Advances in real-time control algorithms

Abstract

Since the early days, many aspects of Adaptive Optics (AO) have seen tremendous changes. From the early experimental systems providing low order correction in a tiny patch of sky to todays fully automated specialized system offering correction in a much wider field and/or a much higher degree of correction, the evolution has been remarkable. For example, deformable mirror (DM) technology and wavefront sensing methods have been constantly improved. As well, real-time control algorithms have been greatly refined. This paper will review the different real-time control strategies that have been used with astronomical adaptive optics. They all have in common the same objective, that is the derivation of an optimal command for the deformable mirror(s) in order to get the least amount of residual optical aberrations in the science path. Most of the time, the real-time control algorithm is split in two independent components, the first part performing the wavefront (spatial) reconstruction, the second part performing the temporal control.
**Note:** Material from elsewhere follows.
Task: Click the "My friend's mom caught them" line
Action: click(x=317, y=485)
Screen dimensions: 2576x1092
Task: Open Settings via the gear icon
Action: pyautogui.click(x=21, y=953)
With the advent of the extremely large telescopes (ELTs), as well as new AO modalities requiring several DMs and wavefront sensors, performing both these tasks in an ever shrinking glimpse of time is even more challenging. We will describe advanced fast and iterative reconstruction methods recently proposed for next generation AO systems. We will show how these algorithms combined with sparse matrices and parallel computing techniques meet the requirements of Extremely Large Telescope (ELT) real time computers.